JNWine.com, like the Sunday Times, boasts its own wine club, with cases, priced at £85 (€135) or £130 (€170) going out bi-monthly. JN Wine Club

“The Sunday Times bring them up to a certain level and then they maybe get one of our club cases and that’s it. We’re not after just another fruity, clean, reasonably well made wine – we’re trying to get a bit more interest into what we’re selling, attempting to over deliver all the time. To try and convert is probably a job that only a supermarket can do – it’s too big a job for us – but we’re very happy when they convert them.

“We’re always benchmarking against what others are selling and when it gets to the point where we’re offering no point of difference then it’s a time to just close the door and go home.

“It’s funny though, if I put 20 bottles along this table and I brought in 20 novice people who drink an occasional glass of wine, I guarantee you they will pick out the top three wines. They will enjoy the roundness, the flavour.”

The purpose-built Nicholson store in Crossgar looks more like an art gallery than a wine shop – each wine sitting proudly on tall, airy shelves, like they’re part of someone’s personal collection.

“This is our 34th year and within that time you don’t have one business that goes 34 years, you have a business that gets reinvented and I think that’s always the challenge – to reinvent what you’re doing. That doesn’t mean reinventing the whole thing but I guess we have reinvented about five or six times until about three or four years ago when we reinvented to this level where we said we needed a proper shop and the infrastructure so we could administer everything from one base. We built this premises and we built the warehouse in Dublin five years ago and then we bought a business in Cork.”

Whilst not wanting to become a “massive company”, Jim admits that they wanted to be up to a scale where the business could comfortably import everything and work directly with small growers.

“Up to about 15 years ago we were an agency business and then I started spending time looking at it more.

“When I did you found people who you knew where they were, what they were doing, you knew the authenticity, the provenance.
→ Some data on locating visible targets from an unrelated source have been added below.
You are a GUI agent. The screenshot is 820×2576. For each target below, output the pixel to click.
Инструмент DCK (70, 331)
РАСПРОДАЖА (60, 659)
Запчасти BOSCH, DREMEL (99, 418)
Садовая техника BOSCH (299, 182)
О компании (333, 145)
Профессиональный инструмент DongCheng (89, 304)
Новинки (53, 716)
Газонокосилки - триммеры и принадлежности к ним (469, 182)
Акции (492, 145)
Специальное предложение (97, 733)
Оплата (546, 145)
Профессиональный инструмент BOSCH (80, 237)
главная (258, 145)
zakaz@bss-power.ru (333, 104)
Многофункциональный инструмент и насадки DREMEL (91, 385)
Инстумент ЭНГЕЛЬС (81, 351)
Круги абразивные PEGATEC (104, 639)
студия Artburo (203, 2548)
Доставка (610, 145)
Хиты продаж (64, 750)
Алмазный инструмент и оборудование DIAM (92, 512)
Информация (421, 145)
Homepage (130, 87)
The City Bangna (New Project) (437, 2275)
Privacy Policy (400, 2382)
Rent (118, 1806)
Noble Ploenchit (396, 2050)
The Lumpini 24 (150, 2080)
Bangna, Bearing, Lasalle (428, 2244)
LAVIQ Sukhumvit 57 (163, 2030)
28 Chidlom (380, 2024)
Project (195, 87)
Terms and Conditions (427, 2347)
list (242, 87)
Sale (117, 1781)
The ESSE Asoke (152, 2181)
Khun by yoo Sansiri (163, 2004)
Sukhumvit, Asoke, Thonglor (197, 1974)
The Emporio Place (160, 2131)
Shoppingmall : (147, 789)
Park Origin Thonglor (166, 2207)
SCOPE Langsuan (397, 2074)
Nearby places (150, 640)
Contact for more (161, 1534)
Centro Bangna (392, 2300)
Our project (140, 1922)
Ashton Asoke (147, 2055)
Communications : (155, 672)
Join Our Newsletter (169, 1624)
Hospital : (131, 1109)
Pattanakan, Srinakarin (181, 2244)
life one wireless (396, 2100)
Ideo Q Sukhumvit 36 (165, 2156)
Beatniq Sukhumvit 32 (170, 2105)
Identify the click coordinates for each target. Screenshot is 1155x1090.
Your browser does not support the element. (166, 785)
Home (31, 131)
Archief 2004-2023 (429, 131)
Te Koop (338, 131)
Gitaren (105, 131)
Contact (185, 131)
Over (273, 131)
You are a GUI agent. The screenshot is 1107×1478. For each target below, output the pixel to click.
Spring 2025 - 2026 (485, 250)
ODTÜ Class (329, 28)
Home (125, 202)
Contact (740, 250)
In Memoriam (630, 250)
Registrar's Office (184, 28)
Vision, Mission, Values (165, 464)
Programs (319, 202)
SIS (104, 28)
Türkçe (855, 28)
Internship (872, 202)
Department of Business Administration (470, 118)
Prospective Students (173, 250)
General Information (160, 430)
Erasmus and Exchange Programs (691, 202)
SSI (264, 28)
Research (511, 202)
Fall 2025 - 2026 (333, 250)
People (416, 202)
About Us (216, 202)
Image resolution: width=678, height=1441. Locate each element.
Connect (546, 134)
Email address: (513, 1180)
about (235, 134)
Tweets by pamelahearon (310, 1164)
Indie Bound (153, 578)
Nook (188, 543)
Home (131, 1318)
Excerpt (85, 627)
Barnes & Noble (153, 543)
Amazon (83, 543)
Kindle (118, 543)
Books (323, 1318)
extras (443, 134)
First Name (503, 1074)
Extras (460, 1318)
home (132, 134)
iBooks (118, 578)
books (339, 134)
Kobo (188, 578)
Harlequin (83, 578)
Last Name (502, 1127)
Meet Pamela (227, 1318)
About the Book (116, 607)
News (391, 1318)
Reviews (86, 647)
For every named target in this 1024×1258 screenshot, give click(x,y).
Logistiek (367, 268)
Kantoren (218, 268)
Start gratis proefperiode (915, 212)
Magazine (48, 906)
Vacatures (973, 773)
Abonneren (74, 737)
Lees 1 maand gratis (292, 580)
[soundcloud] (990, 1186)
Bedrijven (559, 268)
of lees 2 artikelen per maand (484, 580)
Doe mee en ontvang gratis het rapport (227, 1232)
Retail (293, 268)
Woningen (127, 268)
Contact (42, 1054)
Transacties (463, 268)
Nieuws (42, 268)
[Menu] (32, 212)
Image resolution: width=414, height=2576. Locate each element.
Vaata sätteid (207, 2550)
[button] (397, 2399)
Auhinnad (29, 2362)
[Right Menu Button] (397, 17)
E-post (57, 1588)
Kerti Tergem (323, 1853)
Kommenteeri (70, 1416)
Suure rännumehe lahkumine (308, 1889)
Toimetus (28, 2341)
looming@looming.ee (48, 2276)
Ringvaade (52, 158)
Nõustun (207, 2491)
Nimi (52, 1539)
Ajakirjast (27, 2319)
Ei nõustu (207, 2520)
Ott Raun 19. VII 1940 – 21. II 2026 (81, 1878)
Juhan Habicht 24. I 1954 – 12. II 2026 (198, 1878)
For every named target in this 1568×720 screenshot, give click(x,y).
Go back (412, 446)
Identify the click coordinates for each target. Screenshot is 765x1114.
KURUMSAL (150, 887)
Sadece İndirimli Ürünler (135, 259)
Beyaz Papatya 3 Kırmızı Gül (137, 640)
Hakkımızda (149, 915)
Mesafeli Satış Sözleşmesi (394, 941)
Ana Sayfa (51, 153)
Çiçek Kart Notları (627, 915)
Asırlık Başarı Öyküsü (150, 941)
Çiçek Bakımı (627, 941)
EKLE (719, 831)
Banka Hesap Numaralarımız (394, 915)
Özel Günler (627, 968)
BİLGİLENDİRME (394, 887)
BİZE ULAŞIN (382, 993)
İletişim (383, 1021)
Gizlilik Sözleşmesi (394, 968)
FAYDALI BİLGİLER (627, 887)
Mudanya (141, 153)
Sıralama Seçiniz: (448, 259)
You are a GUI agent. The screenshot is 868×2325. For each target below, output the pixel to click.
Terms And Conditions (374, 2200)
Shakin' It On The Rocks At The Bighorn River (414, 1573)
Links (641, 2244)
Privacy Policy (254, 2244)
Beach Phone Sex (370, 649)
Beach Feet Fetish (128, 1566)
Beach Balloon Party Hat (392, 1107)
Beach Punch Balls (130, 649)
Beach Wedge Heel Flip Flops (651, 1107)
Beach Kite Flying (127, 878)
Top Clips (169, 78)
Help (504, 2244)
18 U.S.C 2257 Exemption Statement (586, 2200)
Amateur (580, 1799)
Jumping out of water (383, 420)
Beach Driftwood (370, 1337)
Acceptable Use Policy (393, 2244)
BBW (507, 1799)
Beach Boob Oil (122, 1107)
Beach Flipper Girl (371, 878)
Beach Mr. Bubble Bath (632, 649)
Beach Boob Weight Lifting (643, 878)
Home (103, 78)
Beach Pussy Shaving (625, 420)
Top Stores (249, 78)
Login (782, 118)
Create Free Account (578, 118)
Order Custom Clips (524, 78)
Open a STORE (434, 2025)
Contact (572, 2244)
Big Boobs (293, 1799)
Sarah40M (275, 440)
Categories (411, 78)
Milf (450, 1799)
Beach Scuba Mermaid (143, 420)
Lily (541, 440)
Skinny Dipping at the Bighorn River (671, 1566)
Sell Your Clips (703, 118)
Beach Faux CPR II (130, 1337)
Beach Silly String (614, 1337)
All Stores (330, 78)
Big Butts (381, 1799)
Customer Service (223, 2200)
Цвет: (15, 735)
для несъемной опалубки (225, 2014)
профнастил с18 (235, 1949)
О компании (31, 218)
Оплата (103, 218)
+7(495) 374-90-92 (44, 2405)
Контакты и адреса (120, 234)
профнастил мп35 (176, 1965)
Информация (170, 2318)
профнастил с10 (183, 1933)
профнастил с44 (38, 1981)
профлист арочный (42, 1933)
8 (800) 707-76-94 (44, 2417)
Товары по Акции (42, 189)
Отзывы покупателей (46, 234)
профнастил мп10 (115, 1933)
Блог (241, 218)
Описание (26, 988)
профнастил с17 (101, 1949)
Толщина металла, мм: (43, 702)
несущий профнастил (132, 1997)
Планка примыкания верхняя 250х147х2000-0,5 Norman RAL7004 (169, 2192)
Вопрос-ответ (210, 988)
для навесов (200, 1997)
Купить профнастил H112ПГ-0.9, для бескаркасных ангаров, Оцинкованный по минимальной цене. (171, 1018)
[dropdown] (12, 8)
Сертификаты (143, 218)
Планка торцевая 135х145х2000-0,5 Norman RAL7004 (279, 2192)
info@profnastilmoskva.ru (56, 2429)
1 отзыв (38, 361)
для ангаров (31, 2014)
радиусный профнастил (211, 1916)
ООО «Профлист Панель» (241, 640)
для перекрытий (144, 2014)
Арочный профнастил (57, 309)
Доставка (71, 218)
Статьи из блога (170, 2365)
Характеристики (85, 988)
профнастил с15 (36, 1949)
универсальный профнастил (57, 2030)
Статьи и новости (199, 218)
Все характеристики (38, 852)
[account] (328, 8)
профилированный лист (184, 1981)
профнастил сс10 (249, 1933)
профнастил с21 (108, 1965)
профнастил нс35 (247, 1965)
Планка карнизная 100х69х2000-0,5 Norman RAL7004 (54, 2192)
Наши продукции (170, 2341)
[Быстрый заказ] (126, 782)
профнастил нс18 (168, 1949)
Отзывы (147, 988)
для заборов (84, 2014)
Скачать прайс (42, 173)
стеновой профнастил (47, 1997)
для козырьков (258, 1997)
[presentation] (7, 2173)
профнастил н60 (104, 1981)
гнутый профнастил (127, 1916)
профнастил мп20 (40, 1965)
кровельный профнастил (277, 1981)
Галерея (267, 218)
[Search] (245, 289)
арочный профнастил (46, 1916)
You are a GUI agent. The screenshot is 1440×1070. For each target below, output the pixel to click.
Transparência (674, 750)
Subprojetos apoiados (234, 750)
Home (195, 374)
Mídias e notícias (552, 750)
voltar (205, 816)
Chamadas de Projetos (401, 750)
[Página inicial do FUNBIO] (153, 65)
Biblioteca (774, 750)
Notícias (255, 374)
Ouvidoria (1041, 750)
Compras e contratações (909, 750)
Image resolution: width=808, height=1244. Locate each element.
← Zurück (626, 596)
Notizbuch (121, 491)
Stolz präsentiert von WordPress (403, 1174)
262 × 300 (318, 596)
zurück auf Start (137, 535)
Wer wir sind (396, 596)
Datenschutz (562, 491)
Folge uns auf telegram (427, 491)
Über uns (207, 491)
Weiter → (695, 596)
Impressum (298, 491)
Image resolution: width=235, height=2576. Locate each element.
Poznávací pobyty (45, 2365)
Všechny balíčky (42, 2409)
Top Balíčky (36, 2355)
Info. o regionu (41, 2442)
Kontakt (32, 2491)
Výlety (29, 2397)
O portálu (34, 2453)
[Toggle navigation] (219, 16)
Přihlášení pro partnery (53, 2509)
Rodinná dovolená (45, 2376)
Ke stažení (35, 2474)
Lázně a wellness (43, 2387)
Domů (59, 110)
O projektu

To us now, provenance is very important whether we’re dealing in South Africa or Argentina or we’re in Chile – we want to know the vineyards, where something comes from and we want to know where it’s bottled. I spend more time now going out at vintage time so I’m there seeing a lot of wineries as it’s happening.”

It’s a unique selling point for Nicholson – staff can talk at length about most of their wines given that someone will have been at the vineyard at some point. Our interview took place on the back of Jim’s latest trip to South Africa, where he saw some problems that may not have surfaced until it was too late.

“I was there watching Pinot Noir coming in to the sorting table, watching what they were doing. Wineries can tell us anything – ‘we sort this and we’ve no problems with viruses’ – but when you go and visit it can sometimes be a different matter. I saw a vineyard and I could see the leaves looked like it was autumn and it was clear they had some sort of viral problem. I tasted their wines and they weren’t good, so I think that visiting and travelling and seeing is absolutely vital.”

Back in Europe, English wine is one to keep an eye on with big name champagne houses buying up land in the south of the country, but for Nicholson, the finished product is still too expensive.

“We used to list some Nyetimber [English sparkling wine], but it’s now selling at the price of champagne. The UK should give the guys a break and drop the duty by half. If you’re really going to give the English guys a leg up, give them a break on duty or give them some kind of marketing break. There’s some decent wines, but are they decent enough to interest me in selling them at £12 to £14 and Nyetimber at £24 a bottle? It’s just too expensive.”

But closer to home, does he think there will be a day when we see wine being produced on a large scale in Ireland?

“There’s a small producer in Cork. I wouldn’t be surprised but I think a lot of the soils in the south of England are suited to sparkling wines – they’ve got the chalky soils that work very well, a lot of our land is too fertile. We may get the climate eventually, which is very important, but the land is the problem.”